SOURCE EXCERPT =
COMBUSTION PRE-CHAMBER

Abstract

A combustion pre-chamber including an upstream end and a downstream end is provided. The combustion pre-chamber includes a transition channel formed by a wall, the wall extending between the upstream end and the downstream end, and at least one flow trip arranged on the wall and tapering in height and width to the downstream end. Also provided are a burner assembly including a combustion pre-chamber, and a gas turbine engine.

Description

This application is the US National Stage of International Application No. PCT/EP2008/053653, filed Mar. 27, 2008 and claims the benefit thereof. The International Application claims the benefits of European Patent Office application No. 07006732.7 EP filed Mar. 30, 2007, both of the applications are incorporated by reference herein in their entirety.

FIELD OF THE INVENTION

The invention relates to a combustion pre-chamber, a burner assembly and a gas turbine engine.

BACKGROUND OF THE INVENTION

Air pollution is a worldwide concern and many countries have enacted stricter laws further limiting the emission of pollutants from gas turbine engines or offer fiscal or other benefits for environmentally sound installations. Although the prior techniques for reducing the emissions of NO_x from gas turbine engines are steps in the right direction, the need for additional improvements remains.

(Word and element location records)
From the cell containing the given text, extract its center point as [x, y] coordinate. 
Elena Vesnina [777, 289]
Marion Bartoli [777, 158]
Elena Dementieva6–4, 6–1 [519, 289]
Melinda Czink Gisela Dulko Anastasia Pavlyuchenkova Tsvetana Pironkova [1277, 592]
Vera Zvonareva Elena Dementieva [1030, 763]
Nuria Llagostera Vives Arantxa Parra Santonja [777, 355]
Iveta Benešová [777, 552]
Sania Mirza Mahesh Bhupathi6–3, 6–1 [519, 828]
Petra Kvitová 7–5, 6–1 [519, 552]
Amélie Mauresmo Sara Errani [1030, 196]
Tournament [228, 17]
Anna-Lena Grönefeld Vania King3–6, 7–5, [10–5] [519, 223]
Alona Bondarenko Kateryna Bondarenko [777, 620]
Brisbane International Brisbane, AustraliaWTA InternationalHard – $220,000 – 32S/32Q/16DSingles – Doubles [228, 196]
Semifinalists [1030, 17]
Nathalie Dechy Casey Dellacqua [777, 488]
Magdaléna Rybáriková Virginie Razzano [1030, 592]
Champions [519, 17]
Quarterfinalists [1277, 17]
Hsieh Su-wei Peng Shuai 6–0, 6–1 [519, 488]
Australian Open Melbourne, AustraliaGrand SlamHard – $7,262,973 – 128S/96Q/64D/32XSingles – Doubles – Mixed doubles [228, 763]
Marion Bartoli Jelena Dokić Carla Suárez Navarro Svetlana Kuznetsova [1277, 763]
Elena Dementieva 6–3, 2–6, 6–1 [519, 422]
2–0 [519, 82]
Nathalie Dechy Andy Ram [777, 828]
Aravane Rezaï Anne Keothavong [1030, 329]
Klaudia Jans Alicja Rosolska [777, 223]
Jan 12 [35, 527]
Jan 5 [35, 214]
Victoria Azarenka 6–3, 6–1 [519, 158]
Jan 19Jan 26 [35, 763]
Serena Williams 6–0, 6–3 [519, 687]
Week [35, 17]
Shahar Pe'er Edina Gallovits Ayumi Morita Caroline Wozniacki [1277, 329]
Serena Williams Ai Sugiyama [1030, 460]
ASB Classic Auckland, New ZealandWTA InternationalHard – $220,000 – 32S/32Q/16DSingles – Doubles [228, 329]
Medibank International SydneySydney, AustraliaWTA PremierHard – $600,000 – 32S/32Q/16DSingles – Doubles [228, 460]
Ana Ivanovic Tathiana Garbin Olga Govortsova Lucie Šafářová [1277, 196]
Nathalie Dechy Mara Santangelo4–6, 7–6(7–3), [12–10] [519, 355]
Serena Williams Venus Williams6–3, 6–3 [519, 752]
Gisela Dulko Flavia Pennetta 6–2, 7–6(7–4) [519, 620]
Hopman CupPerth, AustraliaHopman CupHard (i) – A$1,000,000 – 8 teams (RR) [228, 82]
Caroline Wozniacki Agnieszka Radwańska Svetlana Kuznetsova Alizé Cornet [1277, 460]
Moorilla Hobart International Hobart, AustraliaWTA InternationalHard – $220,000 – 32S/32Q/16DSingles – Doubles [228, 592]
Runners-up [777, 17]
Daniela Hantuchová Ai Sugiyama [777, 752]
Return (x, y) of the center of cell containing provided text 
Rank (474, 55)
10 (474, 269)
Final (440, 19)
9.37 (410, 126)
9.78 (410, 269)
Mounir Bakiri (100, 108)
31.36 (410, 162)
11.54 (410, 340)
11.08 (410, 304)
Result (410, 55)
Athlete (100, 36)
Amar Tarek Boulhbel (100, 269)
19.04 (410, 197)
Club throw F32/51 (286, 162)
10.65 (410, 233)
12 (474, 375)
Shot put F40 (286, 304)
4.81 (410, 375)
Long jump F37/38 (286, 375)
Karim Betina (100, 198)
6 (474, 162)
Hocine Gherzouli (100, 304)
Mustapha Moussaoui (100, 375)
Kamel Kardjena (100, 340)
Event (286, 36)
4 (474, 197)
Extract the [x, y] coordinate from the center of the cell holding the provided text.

REQUIRED ACTIONS =
• a. Please return the passage of the combustion pre-chamber patent text from "This application is" to "additional improvements remains.".
• b. According to the field of the invention section of the combustion pre-chamber patent text, what does the invention relate to? List each item.

SOLUTION LIST =
• a.
This application is the US National Stage of International Application No. PCT/EP2008/053653, filed Mar. 27, 2008 and claims the benefit thereof. The International Application claims the benefits of European Patent Office application No. 07006732.7 EP filed Mar. 30, 2007, both of the applications are incorporated by reference herein in their entirety.

FIELD OF THE INVENTION

The invention relates to a combustion pre-chamber, a burner assembly and a gas turbine engine.

BACKGROUND OF THE INVENTION

Air pollution is a worldwide concern and many countries have enacted stricter laws further limiting the emission of pollutants from gas turbine engines or offer fiscal or other benefits for environmentally sound installations. Although the prior techniques for reducing the emissions of NO_x from gas turbine engines are steps in the right direction, the need for additional improvements remains.

• b.
- A combustion pre-chamber
- A burner assembly
- A gas turbine engine